- Published on
DS 4100 Day 12
- Authors
- Name
- Jacob Aronoff
DS 4100 Data Collection, Integration, and Analysis
Today we're talking more about SQL.
Three primary operations in relational database:
- Selection
- retrieve specific rows from a table
- Projection
- retrieve specific columns from a table
- Join
- combine multiple tables
The basic schema for a query is as follows:
SELECT <attribute list>
FROM <table list>
WHERE <condition>
GROUP BY <column>
HAVING <search-condition>
ORDER BY <column>;
Column Calculation
In SQL it's possible to calculate columns on the fly:
SELECT city, region,
(revenue - budget),
month (sales_date)
FROM Sales
WHERE (revenue - budget) < 0;
SELECT t_qty, t_cost,
(t_qty * t_cost) vol
FROM Trade
WHERE vol > 10000;
In the second query, we're giving the calculation (t_qty * t_cost) the column name vol, and then using that in our WHERE clause.

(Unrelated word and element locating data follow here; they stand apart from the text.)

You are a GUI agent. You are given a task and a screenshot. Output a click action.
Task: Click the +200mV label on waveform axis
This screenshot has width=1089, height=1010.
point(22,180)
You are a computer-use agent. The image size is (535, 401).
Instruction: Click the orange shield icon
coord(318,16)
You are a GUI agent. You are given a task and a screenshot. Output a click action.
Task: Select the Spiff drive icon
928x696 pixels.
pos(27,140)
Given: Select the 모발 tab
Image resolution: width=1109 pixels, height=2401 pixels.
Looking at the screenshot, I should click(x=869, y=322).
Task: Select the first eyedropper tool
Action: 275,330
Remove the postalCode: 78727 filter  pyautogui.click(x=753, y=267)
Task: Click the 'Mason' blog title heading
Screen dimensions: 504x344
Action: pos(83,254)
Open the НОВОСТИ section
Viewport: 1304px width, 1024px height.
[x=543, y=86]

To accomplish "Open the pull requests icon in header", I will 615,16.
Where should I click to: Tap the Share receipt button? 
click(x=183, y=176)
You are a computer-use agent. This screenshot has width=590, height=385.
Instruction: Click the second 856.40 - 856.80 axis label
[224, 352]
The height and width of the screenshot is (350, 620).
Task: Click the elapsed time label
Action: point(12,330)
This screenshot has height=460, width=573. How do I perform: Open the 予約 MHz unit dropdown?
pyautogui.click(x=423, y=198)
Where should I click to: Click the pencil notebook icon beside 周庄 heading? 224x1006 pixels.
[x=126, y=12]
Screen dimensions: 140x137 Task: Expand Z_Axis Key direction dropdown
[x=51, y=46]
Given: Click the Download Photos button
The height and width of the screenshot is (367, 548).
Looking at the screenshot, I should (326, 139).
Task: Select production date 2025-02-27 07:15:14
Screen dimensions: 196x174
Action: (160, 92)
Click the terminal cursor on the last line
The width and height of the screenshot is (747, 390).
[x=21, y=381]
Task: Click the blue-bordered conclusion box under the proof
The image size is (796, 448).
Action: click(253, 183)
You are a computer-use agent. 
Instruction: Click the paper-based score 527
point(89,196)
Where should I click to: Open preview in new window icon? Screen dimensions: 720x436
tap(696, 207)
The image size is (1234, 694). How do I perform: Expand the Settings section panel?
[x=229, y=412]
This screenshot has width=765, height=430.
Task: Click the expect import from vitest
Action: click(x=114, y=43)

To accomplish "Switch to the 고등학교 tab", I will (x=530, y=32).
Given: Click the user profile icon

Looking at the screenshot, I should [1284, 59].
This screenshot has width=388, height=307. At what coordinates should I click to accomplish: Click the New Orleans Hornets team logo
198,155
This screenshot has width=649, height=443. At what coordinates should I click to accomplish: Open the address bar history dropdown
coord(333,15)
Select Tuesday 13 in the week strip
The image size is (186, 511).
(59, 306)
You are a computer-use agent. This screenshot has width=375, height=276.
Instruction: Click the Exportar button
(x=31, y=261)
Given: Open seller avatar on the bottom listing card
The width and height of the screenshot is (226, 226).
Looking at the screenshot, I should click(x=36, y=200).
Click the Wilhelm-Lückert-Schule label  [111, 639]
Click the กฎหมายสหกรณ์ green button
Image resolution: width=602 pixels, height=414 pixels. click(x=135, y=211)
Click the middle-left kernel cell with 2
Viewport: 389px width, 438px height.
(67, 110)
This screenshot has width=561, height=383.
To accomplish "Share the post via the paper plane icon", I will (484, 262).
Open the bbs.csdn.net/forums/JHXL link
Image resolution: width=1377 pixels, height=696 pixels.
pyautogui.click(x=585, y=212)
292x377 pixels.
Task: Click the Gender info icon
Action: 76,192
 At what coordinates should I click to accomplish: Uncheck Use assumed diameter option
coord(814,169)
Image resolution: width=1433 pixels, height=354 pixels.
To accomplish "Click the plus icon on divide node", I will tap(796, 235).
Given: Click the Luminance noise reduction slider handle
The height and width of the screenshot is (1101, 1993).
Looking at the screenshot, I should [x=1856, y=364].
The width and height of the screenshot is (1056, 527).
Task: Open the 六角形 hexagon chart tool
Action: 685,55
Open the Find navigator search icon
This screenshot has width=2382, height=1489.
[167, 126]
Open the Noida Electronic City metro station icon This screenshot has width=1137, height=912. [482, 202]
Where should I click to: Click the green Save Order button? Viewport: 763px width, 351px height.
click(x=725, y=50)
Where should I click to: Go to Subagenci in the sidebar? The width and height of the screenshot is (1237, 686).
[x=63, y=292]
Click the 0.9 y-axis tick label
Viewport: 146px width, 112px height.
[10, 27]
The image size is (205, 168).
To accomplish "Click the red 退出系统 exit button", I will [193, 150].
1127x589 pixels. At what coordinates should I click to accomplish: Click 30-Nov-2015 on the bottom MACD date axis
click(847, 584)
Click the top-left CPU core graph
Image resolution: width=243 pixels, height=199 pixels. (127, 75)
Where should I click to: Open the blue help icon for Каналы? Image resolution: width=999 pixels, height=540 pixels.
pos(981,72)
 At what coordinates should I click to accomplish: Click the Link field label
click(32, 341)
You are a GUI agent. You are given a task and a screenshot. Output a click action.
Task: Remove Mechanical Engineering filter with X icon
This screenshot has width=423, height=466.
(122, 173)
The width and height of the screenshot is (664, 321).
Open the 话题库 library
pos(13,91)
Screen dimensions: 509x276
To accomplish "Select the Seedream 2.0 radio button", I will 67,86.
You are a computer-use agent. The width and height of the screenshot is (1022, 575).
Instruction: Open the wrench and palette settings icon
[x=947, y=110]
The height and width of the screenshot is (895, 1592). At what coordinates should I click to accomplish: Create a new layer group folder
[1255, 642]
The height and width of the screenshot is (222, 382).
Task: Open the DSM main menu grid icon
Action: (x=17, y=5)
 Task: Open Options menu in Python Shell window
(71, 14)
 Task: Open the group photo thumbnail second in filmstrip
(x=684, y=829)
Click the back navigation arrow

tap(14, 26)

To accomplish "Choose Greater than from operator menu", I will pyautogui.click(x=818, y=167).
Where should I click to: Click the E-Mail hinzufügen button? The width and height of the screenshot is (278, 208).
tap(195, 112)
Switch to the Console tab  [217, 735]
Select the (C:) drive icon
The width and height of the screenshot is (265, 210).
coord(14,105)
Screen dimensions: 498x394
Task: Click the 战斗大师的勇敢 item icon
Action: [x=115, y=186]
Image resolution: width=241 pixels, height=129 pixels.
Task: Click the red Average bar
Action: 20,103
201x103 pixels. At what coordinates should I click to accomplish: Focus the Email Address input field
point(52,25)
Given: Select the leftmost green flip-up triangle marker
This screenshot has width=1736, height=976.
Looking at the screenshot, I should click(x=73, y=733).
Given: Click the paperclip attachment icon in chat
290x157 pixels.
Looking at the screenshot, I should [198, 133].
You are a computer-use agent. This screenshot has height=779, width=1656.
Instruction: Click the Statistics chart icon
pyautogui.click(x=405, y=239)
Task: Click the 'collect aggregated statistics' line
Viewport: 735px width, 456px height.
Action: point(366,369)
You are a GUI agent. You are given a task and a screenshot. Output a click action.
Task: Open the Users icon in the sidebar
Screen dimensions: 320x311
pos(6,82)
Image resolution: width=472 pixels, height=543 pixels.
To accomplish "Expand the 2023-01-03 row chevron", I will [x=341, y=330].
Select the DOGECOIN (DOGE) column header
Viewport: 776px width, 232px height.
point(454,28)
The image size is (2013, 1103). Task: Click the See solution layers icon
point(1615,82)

Also! Important to note that order can change!
In basic mathematics, join does a cartesian product.
Joining
SELECT inv_name, p_desc
FROM investor i, portfolio p
WHERE i.inv_id = p.inv_id;
Here, we're joining the investor and their portfolio.
There's also NATURAL JOIN, which joins by fields that have the same name:
SELECT p_id, p_value, inv_name
FROM portfolio
NATURAL JOIN investor;
Like selection
SELECT * FROM investment
WHERE i_name LIKE 'D%';
Grouping
SELECT i_id, AVG (t_qty*t_cost)
FROM Trade
GROUP BY i_id;
SELECT i_id, AVG (t_qty*t_cost)
FROM Trade
WHERE p_id = 300
GROUP BY i_id;
Just throw a bunch of similar things together.
Range:
SELECT t_date, t_qty
FROM Trade
WHERE t_date
BETWEEN 'JAN-01-95' AND 'DEC-31-95';
Set membership
SELECT i_name, i_price
FROM Investment
WHERE i_name
IN ('IBM', 'DEC', 'MSFT');
SELECT i_name, i_price
FROM Investment
WHERE i_name
NOT IN ('IBM', 'DEC', 'MSFT');
Null
SELECT t_name, t_qty
FROM Trade
WHERE t_date IS NULL
AND t_qty IS NOT NULL;
Union
SELECT t_id, t_cost
FROM Trade
WHERE t_cost > 10
UNION
SELECT p_id, pos_value
FROM Position
WHERE pos_value > 10000;
- In order to ‘union’ two tables, they must:
- have the same number of columns
- the columns must be of the same data type
- the columns must have values from the same domains
- Union acts as an “append” - the data in one table is appended to the bottom of the other.
Subqueries
- The subquery is an important SQL multi-table query facility:
- natural way to express queries
- easier to write than join SELECTs
- allows a query to be broken down
- some queries cannot be defined without subqueries
SELECT * FROM investment
WHERE i_id IN
(SELECT i_id FROM trade
WHERE t_qty > 1000);
SELECT t_id, t_qty
FROM Trade
WHERE t_qty > (SELECT AVG(pos_qty)
FROM Position);
SELECT t_id
FROM trade
WHERE t_qty*t_cost > ANY
(SELECT p_value
FROM portfolio);